Brake dive is no big deal.

I think it depends how you ride, whether you overspec the springs to try to compensate, how loaded up you are etc.

A smooth rider not pushing too hard might be hard pressed to tell the difference (given the same spring & oil weight).

I think the mistake that most make is to try to compensate in other ways with a stiff spring or lots of preload or increased oil weight & that then just completely ruins the ride quality.

My KLR is much more settled both on & off road with emulators fitted. Haven't tried them in the Skunk yet (but I have ridden other GS's with them fitted that felt great). A good working Anti dive fork setup on an 83 1100ES feels good too although the brakes usually feel like crap....

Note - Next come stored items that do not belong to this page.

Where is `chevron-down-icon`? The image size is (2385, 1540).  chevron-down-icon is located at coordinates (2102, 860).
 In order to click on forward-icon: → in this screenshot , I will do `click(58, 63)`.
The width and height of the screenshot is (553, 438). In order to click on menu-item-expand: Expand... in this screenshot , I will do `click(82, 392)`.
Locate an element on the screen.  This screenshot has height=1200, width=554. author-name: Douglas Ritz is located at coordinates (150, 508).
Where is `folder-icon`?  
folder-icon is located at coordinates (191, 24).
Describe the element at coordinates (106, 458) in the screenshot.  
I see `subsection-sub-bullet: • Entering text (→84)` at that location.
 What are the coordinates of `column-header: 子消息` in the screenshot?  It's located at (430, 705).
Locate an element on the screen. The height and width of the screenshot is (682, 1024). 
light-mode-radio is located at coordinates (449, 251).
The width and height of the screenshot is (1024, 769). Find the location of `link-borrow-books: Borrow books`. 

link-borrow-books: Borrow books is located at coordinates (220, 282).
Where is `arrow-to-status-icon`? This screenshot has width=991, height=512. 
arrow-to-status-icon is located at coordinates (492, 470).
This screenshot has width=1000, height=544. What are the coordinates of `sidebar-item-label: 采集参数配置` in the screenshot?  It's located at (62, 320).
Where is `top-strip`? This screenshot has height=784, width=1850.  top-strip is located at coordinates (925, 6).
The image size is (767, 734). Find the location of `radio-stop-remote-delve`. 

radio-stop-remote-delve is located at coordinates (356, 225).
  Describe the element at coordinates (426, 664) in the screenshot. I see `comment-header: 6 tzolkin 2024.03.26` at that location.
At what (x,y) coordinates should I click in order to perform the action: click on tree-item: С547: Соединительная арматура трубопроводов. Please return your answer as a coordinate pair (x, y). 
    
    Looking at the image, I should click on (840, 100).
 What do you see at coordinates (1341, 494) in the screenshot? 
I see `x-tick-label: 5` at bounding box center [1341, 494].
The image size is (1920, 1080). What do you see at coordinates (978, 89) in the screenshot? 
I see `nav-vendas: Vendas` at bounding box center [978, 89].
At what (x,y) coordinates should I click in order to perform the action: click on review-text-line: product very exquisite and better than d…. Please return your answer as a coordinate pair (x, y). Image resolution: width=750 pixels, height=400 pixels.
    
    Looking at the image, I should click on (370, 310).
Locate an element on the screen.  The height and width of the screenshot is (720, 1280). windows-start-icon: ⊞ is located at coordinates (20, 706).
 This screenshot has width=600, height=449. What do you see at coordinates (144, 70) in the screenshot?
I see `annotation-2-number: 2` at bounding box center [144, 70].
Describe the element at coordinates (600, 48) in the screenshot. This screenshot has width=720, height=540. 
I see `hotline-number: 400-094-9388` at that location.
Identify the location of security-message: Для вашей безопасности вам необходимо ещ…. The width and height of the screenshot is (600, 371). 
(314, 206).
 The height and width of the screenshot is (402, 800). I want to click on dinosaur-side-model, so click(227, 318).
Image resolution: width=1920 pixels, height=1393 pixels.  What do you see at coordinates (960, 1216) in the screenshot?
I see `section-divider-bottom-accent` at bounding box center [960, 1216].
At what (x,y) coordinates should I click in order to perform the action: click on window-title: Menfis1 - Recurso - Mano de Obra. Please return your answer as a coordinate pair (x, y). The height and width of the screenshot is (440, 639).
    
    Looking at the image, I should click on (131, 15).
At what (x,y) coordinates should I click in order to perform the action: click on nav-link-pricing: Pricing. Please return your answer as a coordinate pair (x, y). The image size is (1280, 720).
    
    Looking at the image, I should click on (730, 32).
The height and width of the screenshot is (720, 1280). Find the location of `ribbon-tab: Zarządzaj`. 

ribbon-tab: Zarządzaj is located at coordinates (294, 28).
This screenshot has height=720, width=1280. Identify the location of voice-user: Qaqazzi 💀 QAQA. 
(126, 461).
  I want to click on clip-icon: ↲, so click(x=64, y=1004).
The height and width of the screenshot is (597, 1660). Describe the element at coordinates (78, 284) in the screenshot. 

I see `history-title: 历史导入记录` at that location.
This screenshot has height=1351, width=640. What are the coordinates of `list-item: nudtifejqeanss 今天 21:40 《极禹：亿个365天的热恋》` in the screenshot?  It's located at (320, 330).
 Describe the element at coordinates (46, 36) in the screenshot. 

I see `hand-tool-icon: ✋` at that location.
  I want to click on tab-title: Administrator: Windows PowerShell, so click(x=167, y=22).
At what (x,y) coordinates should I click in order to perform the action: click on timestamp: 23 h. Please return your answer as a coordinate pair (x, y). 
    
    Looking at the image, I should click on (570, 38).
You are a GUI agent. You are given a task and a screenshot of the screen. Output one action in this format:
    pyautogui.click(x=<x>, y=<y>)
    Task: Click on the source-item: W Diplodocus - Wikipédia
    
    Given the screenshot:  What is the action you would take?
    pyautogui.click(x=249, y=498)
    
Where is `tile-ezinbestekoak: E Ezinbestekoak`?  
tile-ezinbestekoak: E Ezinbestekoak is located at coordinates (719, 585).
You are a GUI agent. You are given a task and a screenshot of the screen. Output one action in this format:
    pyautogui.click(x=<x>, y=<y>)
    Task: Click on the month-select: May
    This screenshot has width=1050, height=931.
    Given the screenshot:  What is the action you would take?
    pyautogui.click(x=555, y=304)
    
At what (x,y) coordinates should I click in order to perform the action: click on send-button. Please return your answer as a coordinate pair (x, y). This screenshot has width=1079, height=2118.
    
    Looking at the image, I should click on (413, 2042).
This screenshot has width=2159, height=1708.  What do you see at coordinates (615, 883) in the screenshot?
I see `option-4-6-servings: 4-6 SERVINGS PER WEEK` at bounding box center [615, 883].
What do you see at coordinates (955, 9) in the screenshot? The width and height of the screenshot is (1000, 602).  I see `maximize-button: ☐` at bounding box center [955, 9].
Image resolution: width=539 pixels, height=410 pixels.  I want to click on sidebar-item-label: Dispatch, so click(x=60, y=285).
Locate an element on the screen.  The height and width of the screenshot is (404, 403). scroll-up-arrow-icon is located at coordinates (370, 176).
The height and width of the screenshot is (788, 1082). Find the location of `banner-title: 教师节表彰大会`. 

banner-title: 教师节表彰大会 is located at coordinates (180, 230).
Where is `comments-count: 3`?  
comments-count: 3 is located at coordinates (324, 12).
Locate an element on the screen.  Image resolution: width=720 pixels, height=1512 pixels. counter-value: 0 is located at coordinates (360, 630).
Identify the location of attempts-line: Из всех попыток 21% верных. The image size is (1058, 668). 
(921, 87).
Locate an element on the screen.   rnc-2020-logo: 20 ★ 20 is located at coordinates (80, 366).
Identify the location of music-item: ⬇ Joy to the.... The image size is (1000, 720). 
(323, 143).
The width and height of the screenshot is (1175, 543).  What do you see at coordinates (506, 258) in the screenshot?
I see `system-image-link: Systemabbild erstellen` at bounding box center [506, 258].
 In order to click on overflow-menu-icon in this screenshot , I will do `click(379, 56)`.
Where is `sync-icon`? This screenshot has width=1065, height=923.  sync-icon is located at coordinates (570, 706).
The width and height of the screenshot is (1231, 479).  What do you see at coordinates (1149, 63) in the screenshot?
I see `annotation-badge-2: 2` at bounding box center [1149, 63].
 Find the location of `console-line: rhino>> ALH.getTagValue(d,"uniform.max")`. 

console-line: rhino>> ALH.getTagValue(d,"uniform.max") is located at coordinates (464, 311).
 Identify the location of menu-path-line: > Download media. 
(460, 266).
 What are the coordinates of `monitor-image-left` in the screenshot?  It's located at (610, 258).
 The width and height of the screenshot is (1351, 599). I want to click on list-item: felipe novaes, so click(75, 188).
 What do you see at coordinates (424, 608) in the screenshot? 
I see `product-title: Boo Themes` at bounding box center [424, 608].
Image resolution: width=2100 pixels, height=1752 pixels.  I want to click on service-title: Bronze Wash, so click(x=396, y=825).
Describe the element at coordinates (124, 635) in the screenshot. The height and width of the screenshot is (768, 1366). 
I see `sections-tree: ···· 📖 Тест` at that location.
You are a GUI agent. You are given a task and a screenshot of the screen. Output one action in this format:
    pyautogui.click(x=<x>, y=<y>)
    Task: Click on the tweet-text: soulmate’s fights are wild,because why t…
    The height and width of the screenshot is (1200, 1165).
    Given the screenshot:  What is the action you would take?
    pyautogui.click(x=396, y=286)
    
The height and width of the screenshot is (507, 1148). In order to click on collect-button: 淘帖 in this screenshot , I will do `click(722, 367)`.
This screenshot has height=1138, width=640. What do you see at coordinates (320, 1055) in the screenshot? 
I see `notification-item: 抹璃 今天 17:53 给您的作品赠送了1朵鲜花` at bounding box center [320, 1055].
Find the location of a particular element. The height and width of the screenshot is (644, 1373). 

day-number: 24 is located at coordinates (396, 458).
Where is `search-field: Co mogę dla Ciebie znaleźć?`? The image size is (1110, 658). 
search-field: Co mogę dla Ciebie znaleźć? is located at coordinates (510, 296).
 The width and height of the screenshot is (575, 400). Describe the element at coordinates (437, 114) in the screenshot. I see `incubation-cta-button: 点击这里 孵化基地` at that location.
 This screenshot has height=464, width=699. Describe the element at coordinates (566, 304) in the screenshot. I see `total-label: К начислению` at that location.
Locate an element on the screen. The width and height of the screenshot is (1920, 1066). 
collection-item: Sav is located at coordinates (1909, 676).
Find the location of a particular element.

On my GS750 with the GSXR bits I never did get the emulators dialled in exactly to my preference but I could definitely tell the difference with & without. I agree that whatever the bike you should be able to adjust a ride within it's capabilities. One time when I have found better controlled brake dive especially beneficial is with a passenger on the back (helps to avoid throwing them forward into you under braking. This also depends on the passenger of course!)

:)
 
I like brake dive.

Me too, compressing the spring soaks up a heap of energy, and helps on the tighter turns, ideal braking hard into the turn on the lean and then back hard on the throttle to pick the bike up on the way out.